SELECTED TEXT -
As it had been the general wish to render the residence of these strangers among us as pleasant as our situation would allow, we received with great satisfaction the expressions of regret which they testified at their departure, a regret that was at least equally felt on our part. Our society was very small; we could not therefore but sensibly feel the departure of these gentlemen, who united to much scientific knowledge those qualities of the heart which render men amiable in society; and the names of Malaspina, Bustamante, Tova, Espinosa, Concha, Cevallos, Murphy*, Robredo, Quintano, Viana, Novales, Pineda**, Bauza, Heencke***, Nee***, Ravenet****, and Brambila****, were not likely to be soon forgotten by the officers of this settlement. During their stay here, the greatest harmony subsisted between the seamen of the two ships and our people, the latter in but few instances exercising their nimble-fingered talents among them; such, however, as did choose to hazard a display, and were detected, were severely punished.

TO-DO LIST -
- A) In the passage about the departing visitors, what happened to those of the settlement's people who chose to hazard a display of their talents and were detected?
- B) Please list every name in the passage about the departing visitors that is followed by one or more asterisks.

DATASET CONTENT -

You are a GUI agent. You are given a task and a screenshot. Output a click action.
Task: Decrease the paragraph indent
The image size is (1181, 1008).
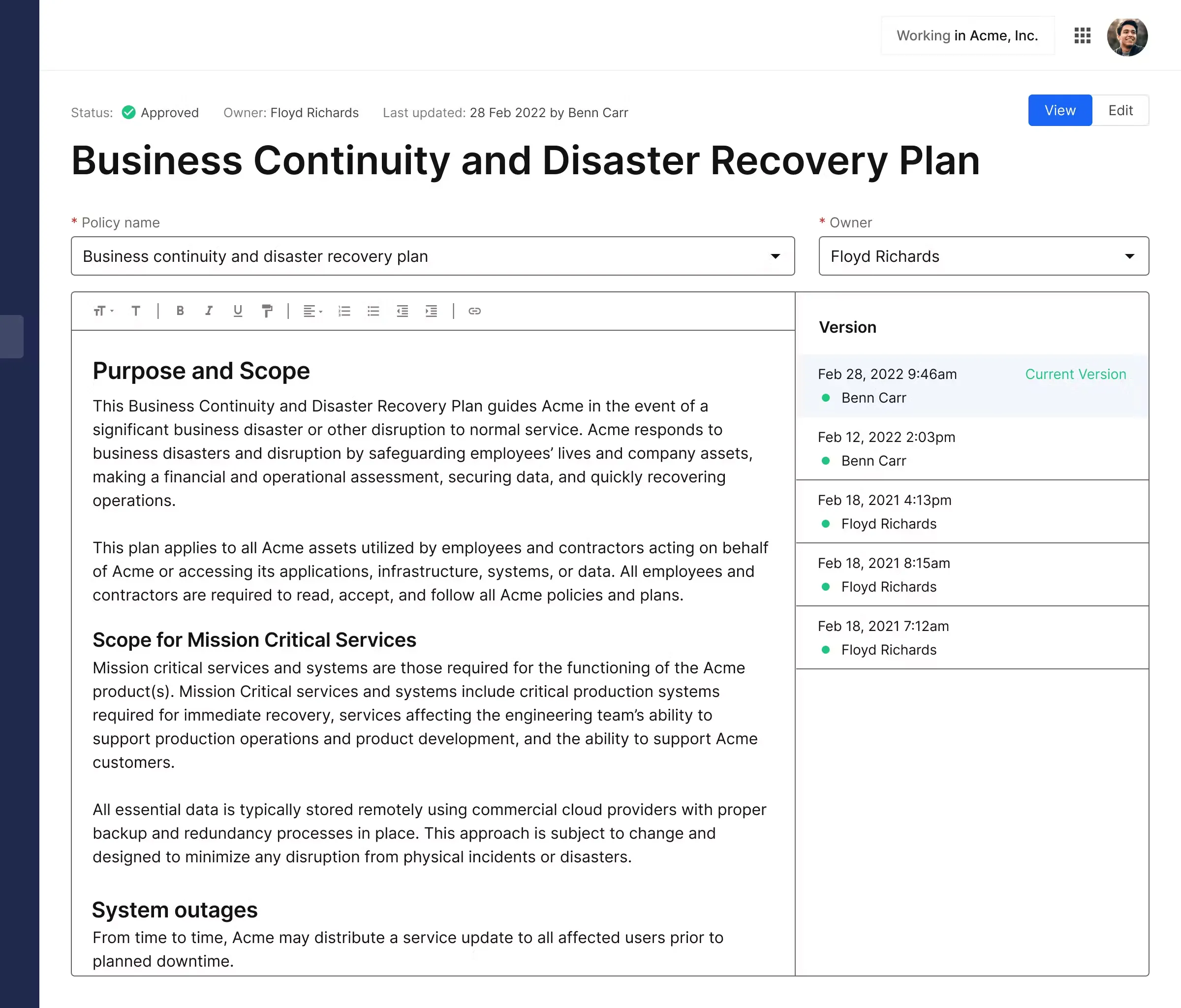pyautogui.click(x=403, y=311)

ANSWERS BELOW -
- A) They were severely punished.

- B) Murphy, Pineda, Heencke, Nee, Ravenet, Brambila